Reproduce these rows verbatim, omitting the pictures from your answer.

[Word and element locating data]
╭──

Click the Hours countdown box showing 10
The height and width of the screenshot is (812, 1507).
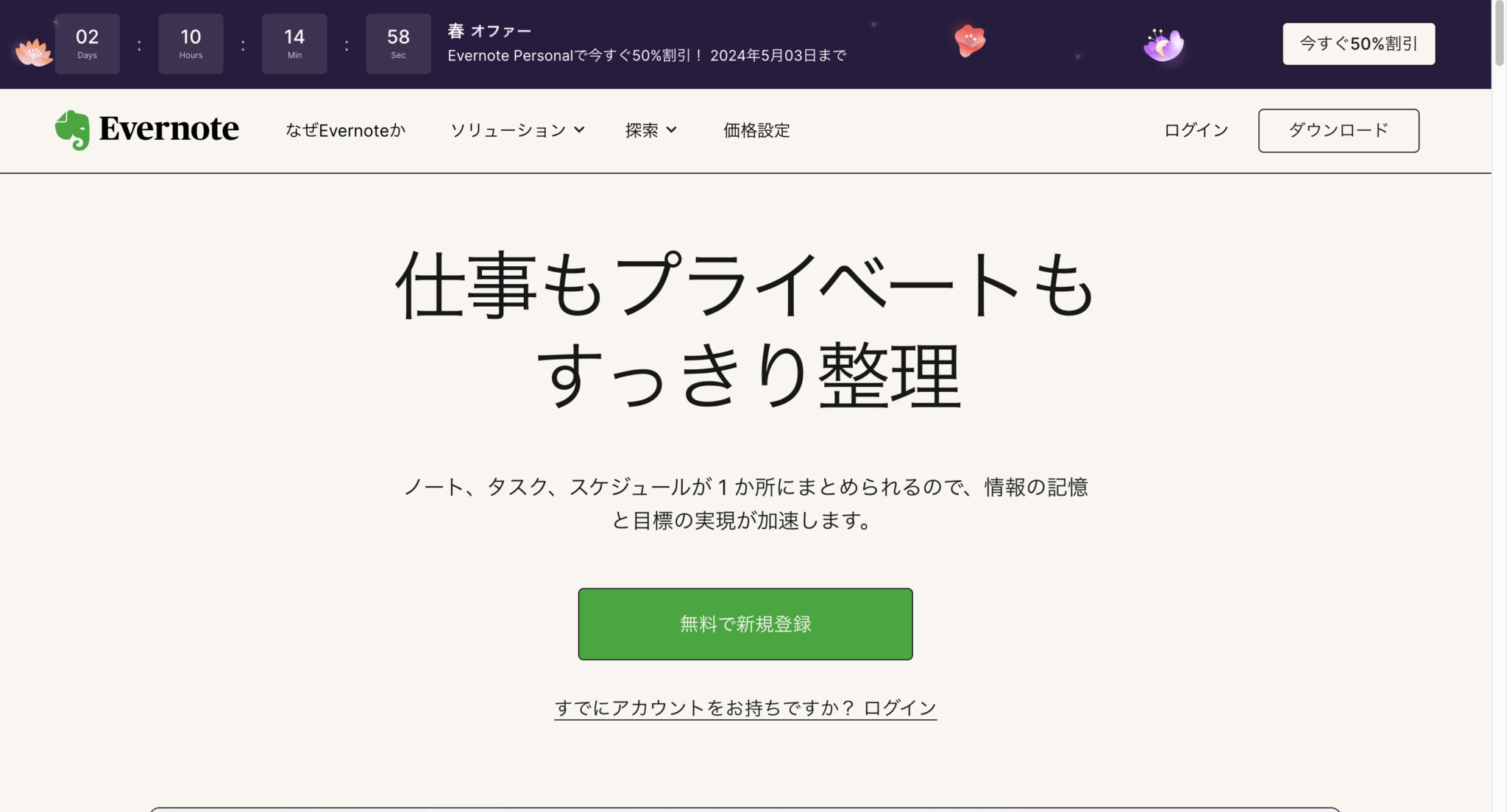(x=191, y=43)
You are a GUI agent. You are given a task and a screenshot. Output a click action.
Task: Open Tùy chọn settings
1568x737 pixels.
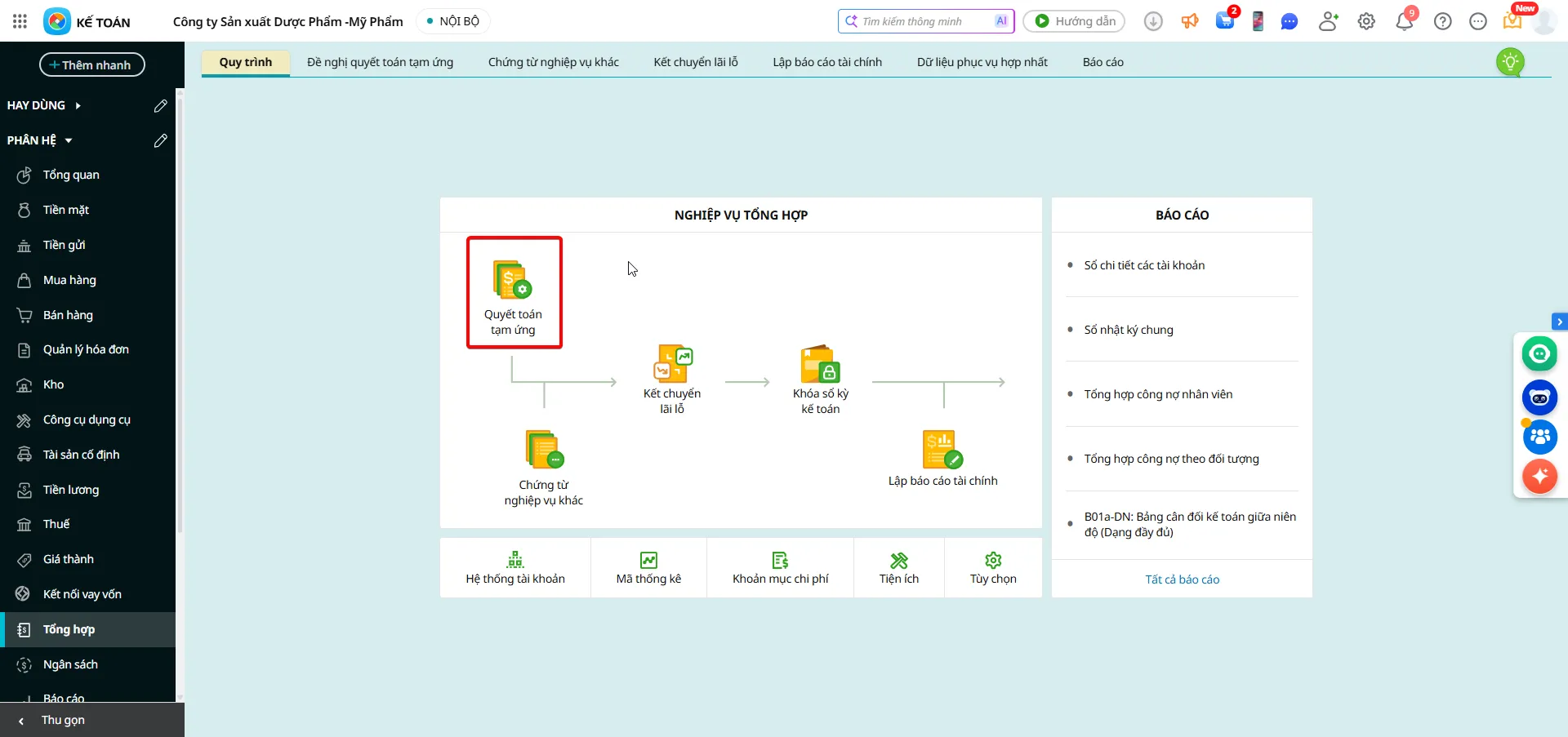click(993, 568)
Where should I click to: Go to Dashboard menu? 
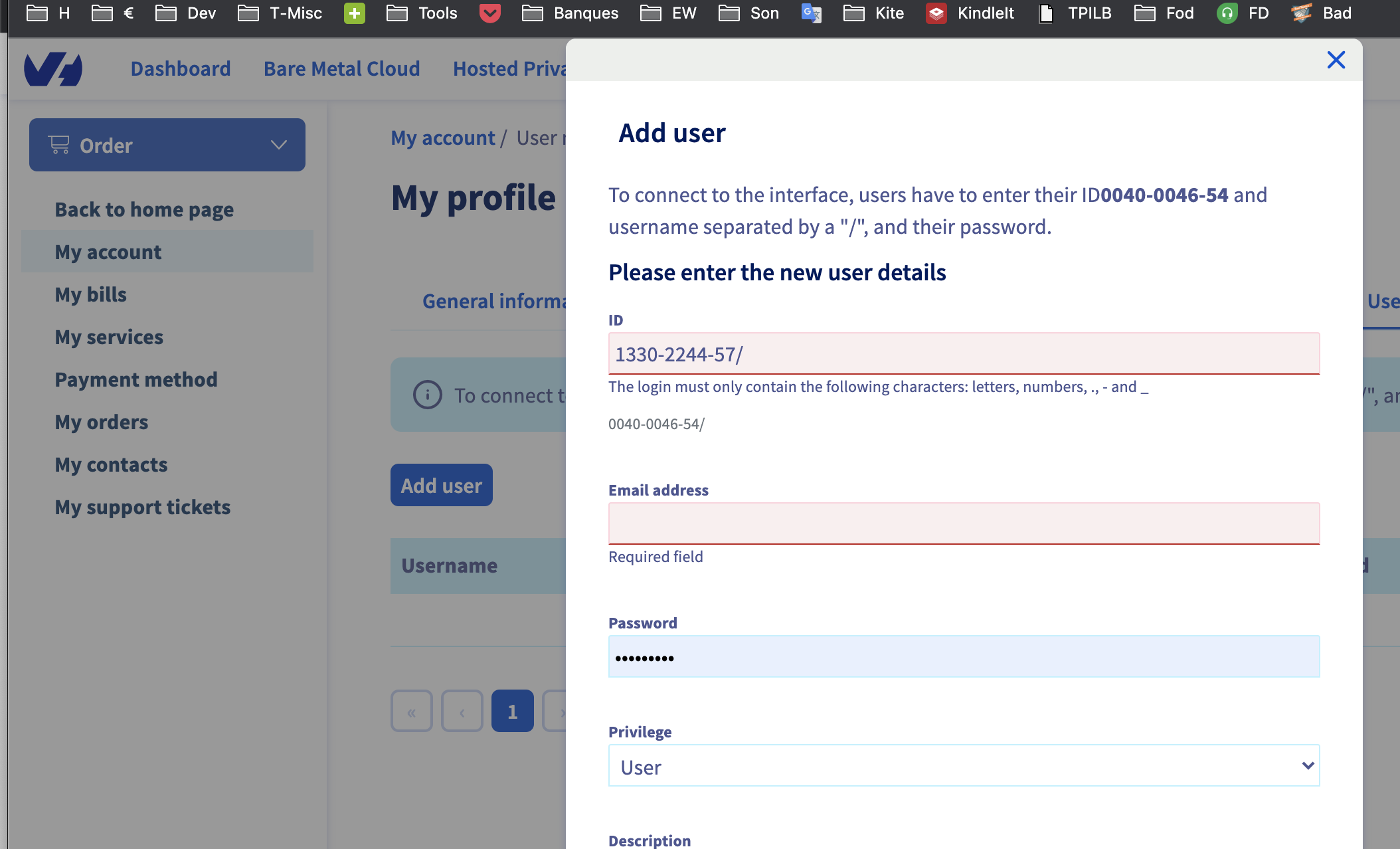[181, 68]
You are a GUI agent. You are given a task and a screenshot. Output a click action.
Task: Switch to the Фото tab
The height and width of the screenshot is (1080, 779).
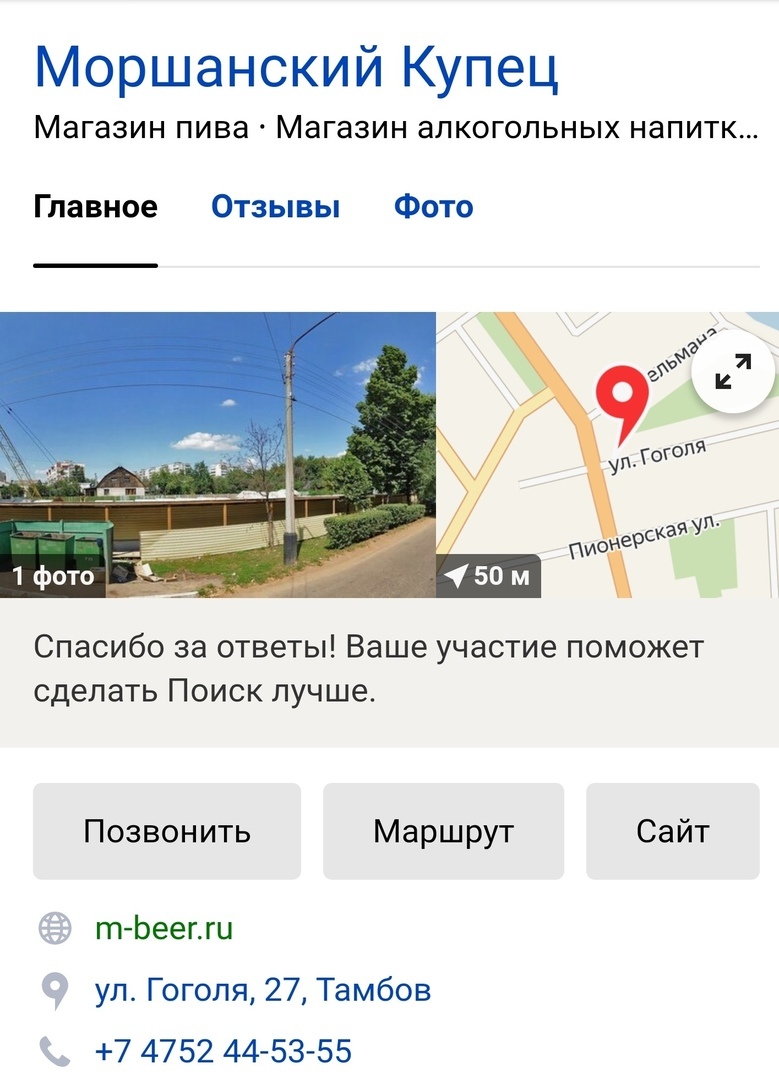tap(434, 207)
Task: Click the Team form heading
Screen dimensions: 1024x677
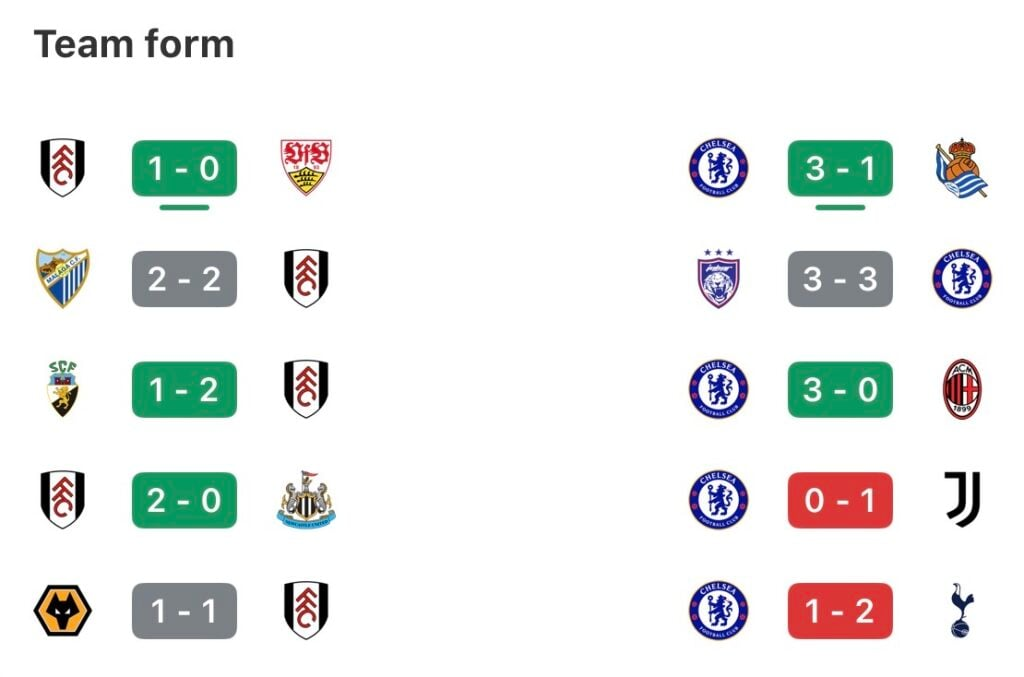Action: [x=134, y=44]
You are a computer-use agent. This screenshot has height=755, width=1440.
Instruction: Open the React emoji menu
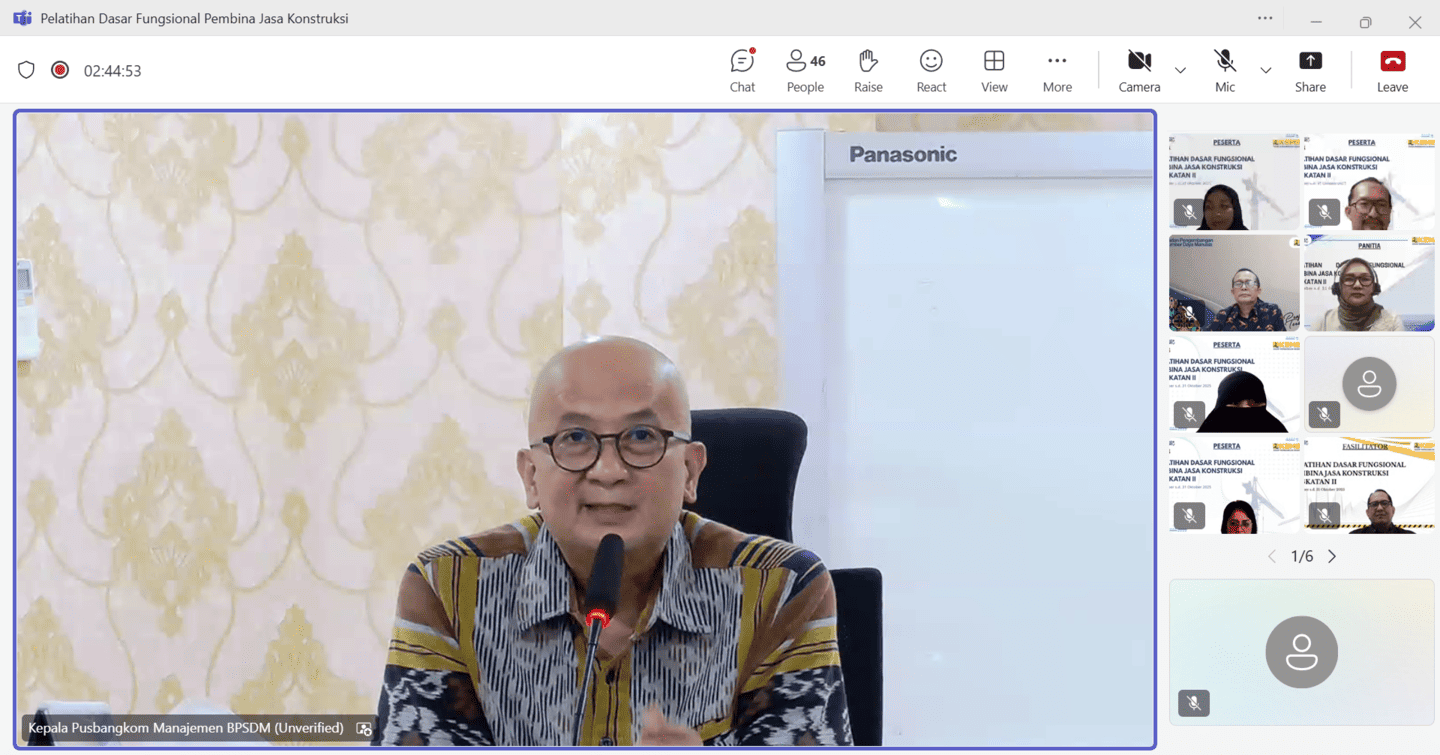point(931,71)
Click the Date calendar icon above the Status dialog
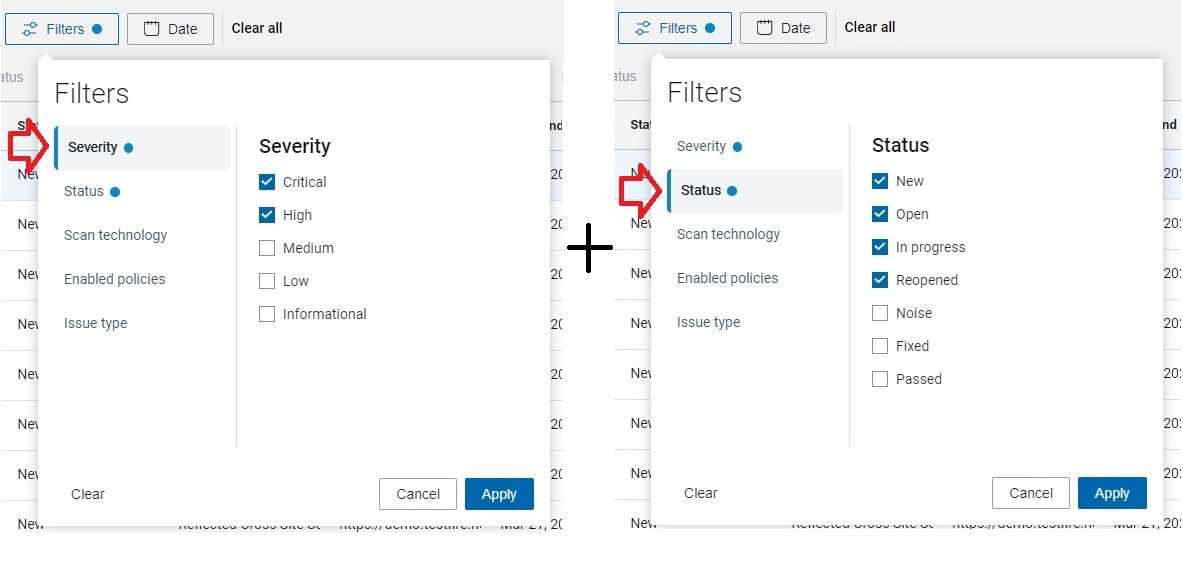Image resolution: width=1183 pixels, height=574 pixels. coord(765,28)
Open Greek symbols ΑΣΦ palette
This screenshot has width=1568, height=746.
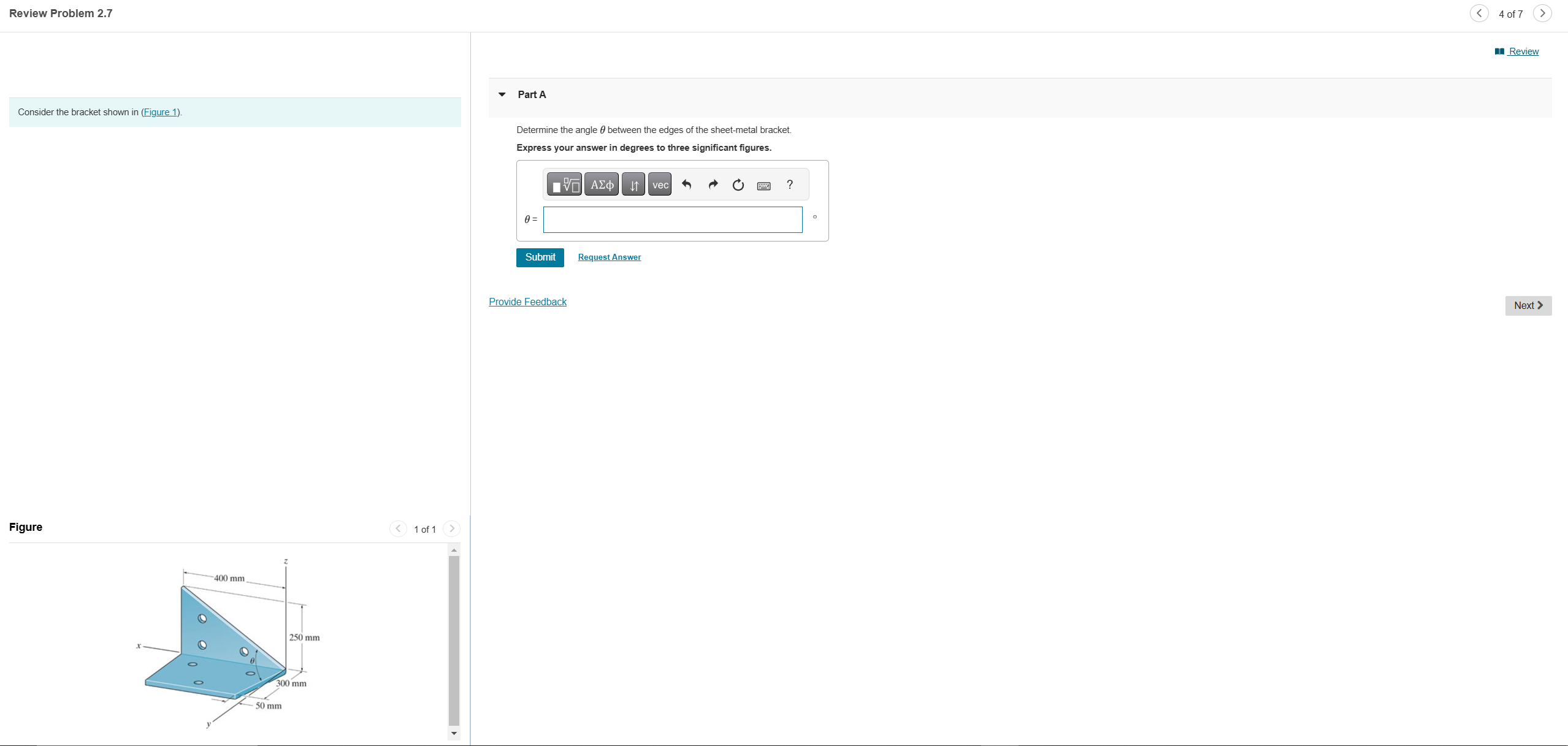[x=602, y=185]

╰──

**EXPECTED OUTPUT**
Click the Hours countdown box showing 10
The height and width of the screenshot is (812, 1507).
(x=191, y=43)
You are a GUI agent. You are given a task and a screenshot. Output a click action.
Task: Open Tùy chọn settings
1568x737 pixels.
click(993, 568)
Where should I click to: Go to Dashboard menu? 
[181, 68]
You are a GUI agent. You are given a task and a screenshot. Output a click action.
Task: Switch to the Фото tab
The height and width of the screenshot is (1080, 779).
tap(434, 207)
Task: Click the Team form heading
Screen dimensions: 1024x677
Action: [x=134, y=44]
You are a computer-use agent. This screenshot has height=755, width=1440.
Instruction: Open the React emoji menu
point(931,71)
Click the Date calendar icon above the Status dialog
Image resolution: width=1183 pixels, height=574 pixels. coord(765,28)
Open Greek symbols ΑΣΦ palette
This screenshot has width=1568, height=746.
[x=602, y=185]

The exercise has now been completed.